Les chiffres mensuels de Pôle emploi ne sont pas "à eux seuls un indicateur fiable et pertinent du chômage", selon un rapport du Sénat publié mardi, qui recommande à l'opérateur public de mieux communiquer, et à l'Insee de publier mensuellement ses propres statistiques, jugées plus révélatrices.
Plusieurs anomalies relevées. "Les soupçons de manipulations des chiffres publiés par Pôle emploi ne sont pas justifiés, même si la survenance d'incidents a altéré leur crédibilité. Toutefois, ils ne sont pas, à eux seuls, un indicateur fiable et pertinent du chômage", estime ainsi le rapport d'une commission d'enquête du Sénat constituée le 28 avril 2016 et composée de 21 sénateurs de différents groupes politiques. Les sénateurs pointent plusieurs "anomalies" dans les inscriptions à Pôle emploi.
Une mauvaise évaluation de la catégorie C. Le fait d'abord que la catégorie C, qui recense les demandeurs d'emploi ayant exercé une activité réduite, comprenne "un nombre important de personnes travaillant à temps plein (467.300 en juillet 2016)", voire "pour certains en CDI" a souligné le rapporteur, Philippe Dallier (Les Républicains), lors d'une conférence de presse. Par ailleurs, de nombreux jeunes de moins de 25 ans et les bénéficiaires du RSA "ne sont pas inscrits à Pôle emploi", ajoute le rapport des sénateurs.
Les sénateurs estiment que l'opérateur devrait "mieux communiquer" sur ses chiffres mensuels, en fournissant notamment une analyse plus approfondie de la catégorie C et des données sur les passages d'une catégorie à l'autre, y compris vers la D (demandeurs d'emploi en formation) dans le cadre du plan 500.000.

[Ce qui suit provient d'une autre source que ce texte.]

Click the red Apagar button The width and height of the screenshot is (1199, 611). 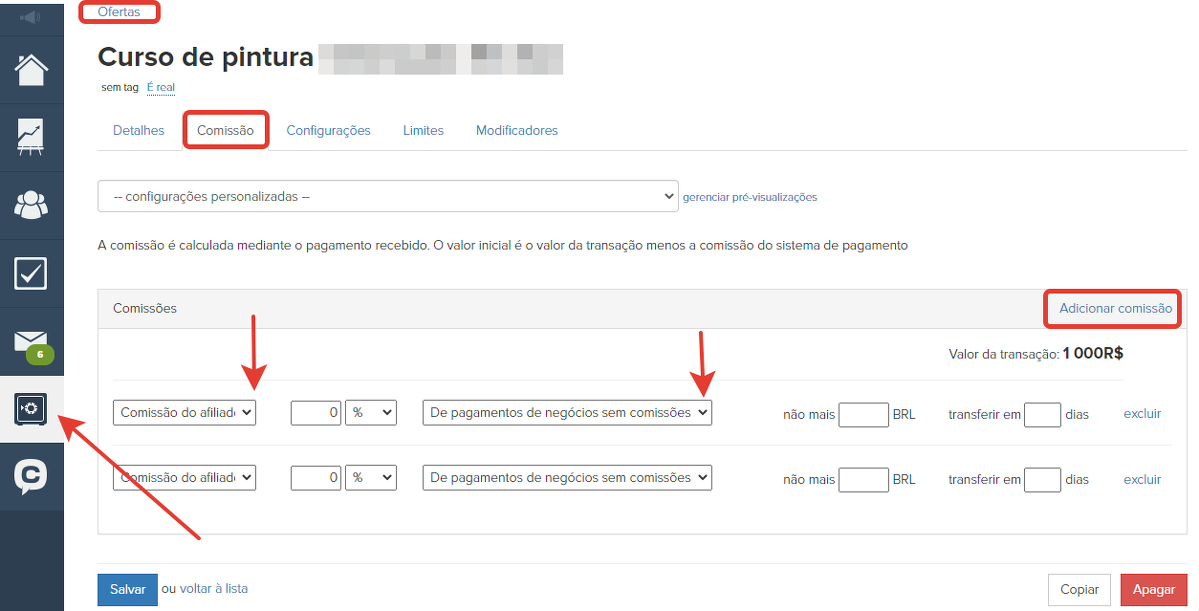click(1153, 590)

Le "BIT" serait une mesure plus juste. Le second indicateur du chômage, celui établi selon les critères du Bureau international du travail (BIT) par l'Insee via une enquête trimestrielle, constitue "une meilleure mesure" à leurs yeux. Selon ces critères, les seuls reconnus au niveau international, il y a 2,8 millions de personnes au chômage en France (la catégorie A de Pôle emploi recense 3,56 millions de personnes sans aucune activité). À cela s'ajoute le "halo du chômage", 1,5 million de personnes inactives mais souhaitant travailler, non comptabilisées comme chômeurs par le BIT mais dont certains sont quand même inscrits à Pôle emploi.
Le rapport pointe "l'écart qui s'est creusé depuis 2009" entre les chiffres de catégorie A de Pôle emploi et le nombre de chômeurs au sens du BIT. Cet écart pourrait être lié en partie à la suppression, en 2008, de la dispense de recherche d'emploi pour les chômeurs de plus de 58 ans, qui n'étaient pas auparavant comptabilisés dans les listes de Pôle emploi. De 2008 à 2016, le nombre de demandeurs d'emploi de plus de 55 ans inscrits sur ces listes a grimpé de 580.000 "soit +430%". Les sénateurs jugent "probable" que certains d'entre eux n'aient pas été comptés comme chômeurs par l'Insee, car "sans espoir" de trouver du travail.
Une parution mensuelle des chiffres de l'Insee. Afin de mieux analyser la réalité du chômage en France, le rapport préconise une parution mensuelle des chiffres Insee. "Le coût de l'enquête Insee aujourd'hui, c'est 20 millions d'euros. Une parution mensuelle représenterait un coût mais elle ne serait pas trois fois plus chère; c'est davantage une question technique", assure Philippe Dallier. Le rapport suggère aussi la tenue annuelle "d'assises de l'emploi" rassemblant tous les acteurs, pour un débat "moins caricatural".